A primeira reação veio da Grécia, que decidiu enviar duas fragatas e quatro caças F-16 Fighting Falcon para apoiar a defesa da ilha. Em seguida, a França anunciou o deslocamento do porta-aviões nuclear Charles de Gaulle (R91), que deixou o Mar Báltico e segue em direção ao Mediterrâneo oriental.
Espanha e Itália também mobilizam forças
A Espanha informou que enviará a fragata Cristóbal Colón (F105) para a região na próxima semana. A embarcação, que participava de exercícios com o grupo naval francês, deverá chegar ao largo da ilha de Creta após reabastecimento no Golfo de Cádiz.
Já a Itália confirmou o envio de reforços navais após aprovação do parlamento. O ministro da Defesa italiano, Guido Crosetto, afirmou que o país atuará ao lado de aliados europeus para proteger Chipre nos próximos dias.

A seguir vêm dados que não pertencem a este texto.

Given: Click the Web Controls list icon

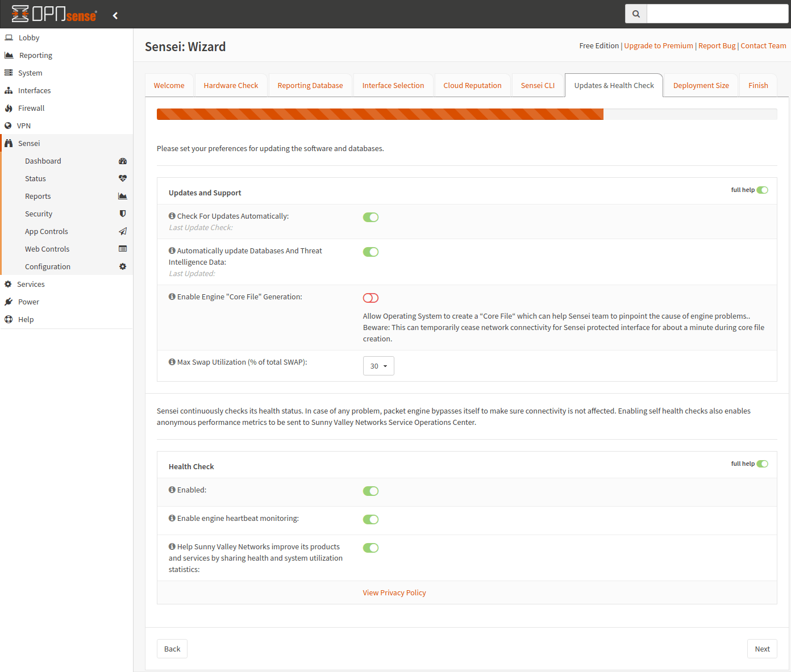Looking at the screenshot, I should coord(122,249).
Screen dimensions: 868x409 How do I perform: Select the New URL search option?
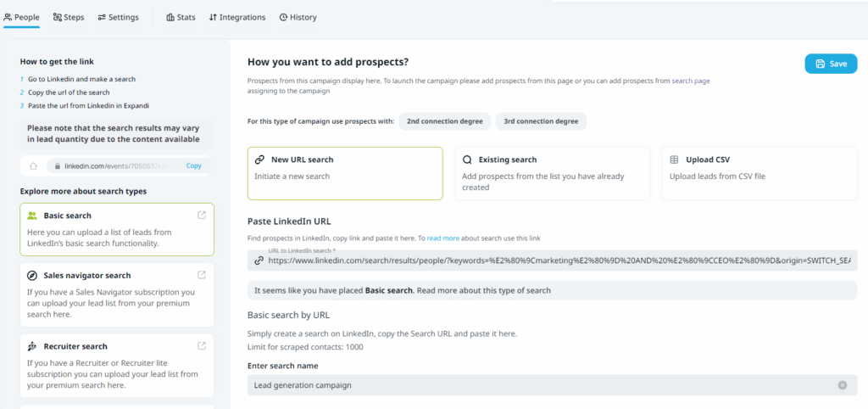coord(345,173)
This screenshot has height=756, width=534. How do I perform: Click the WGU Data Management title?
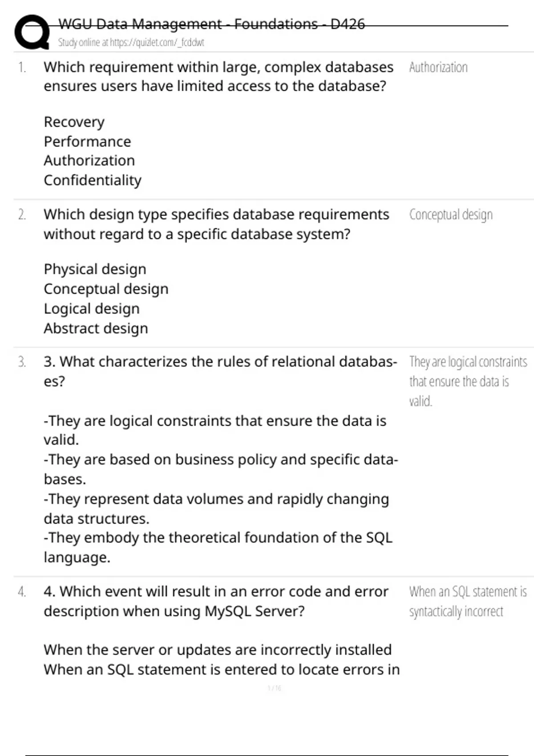(211, 24)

Segundo Crosetto, um ataque direto contra o território cipriota ou contra membros da OTAN poderia acionar mecanismos de defesa coletiva. Ele destacou que tanto o artigo 5º da OTAN quanto o artigo 7º da União Europeia preveem apoio militar entre aliados em caso de agressão.
Países Baixos e Reino Unido também enviam navios
Os Países Baixos mobilizaram a fragata HNLMS Evertsen, que já navega na região acompanhando o grupo de batalha liderado pelo porta-aviões francês.

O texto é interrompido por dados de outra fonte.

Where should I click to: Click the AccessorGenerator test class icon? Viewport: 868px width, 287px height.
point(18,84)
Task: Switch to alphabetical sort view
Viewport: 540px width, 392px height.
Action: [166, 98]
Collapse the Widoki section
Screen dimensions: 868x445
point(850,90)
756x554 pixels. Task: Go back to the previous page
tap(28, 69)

Do lado britânico, o destróier HMS Dragon (D35) também segue para Chipre. O secretário de Defesa do Reino Unido, John Healey, visitou a ilha e se reuniu com o ministro da Defesa cipriota, Vassilis Palma, para discutir o reforço dos sistemas de defesa contra drones e mísseis.

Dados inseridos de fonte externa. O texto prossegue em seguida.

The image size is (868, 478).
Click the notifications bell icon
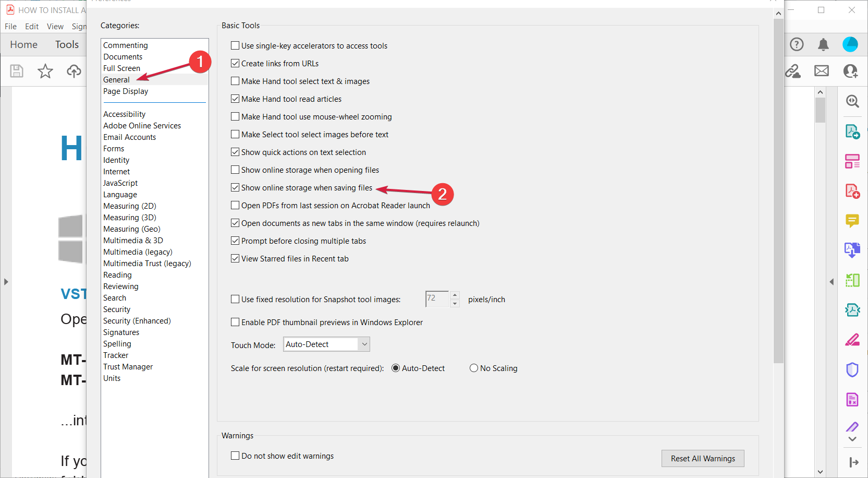pyautogui.click(x=823, y=44)
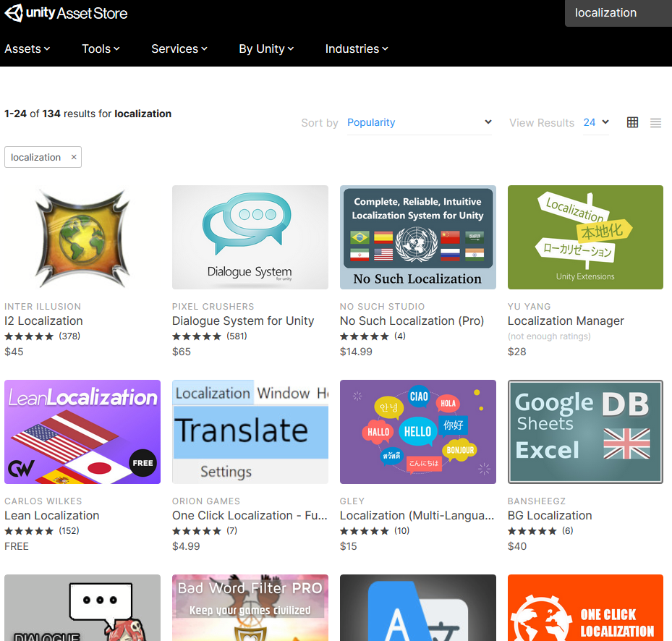Switch to grid view layout

tap(632, 122)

Preocupação com ampliação do conflito
A mobilização conjunta de países europeus demonstra a preocupação crescente com a possibilidade de expansão do conflito no Oriente Médio para áreas estratégicas do Mediterrâneo. Chipre, membro da União Europeia e localizado em posição geopolítica sensível, tornou-se ponto central das operações de monitoramento e defesa na região.